▶ _Exercise details_: Copy the lines exactly. Begin at the first line of the data and stop after the line with "Click icon beside".

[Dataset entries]
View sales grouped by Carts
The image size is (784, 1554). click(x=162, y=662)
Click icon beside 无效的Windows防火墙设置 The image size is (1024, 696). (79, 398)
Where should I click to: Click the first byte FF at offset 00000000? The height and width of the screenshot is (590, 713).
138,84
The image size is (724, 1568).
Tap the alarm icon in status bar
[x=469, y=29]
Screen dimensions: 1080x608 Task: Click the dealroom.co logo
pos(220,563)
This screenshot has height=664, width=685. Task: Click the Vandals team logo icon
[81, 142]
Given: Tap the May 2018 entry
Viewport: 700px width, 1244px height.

▶ _Answer to this exercise_:
View sales grouped by Carts
The image size is (784, 1554). click(x=162, y=662)
Click icon beside 无效的Windows防火墙设置 The image size is (1024, 696). (79, 398)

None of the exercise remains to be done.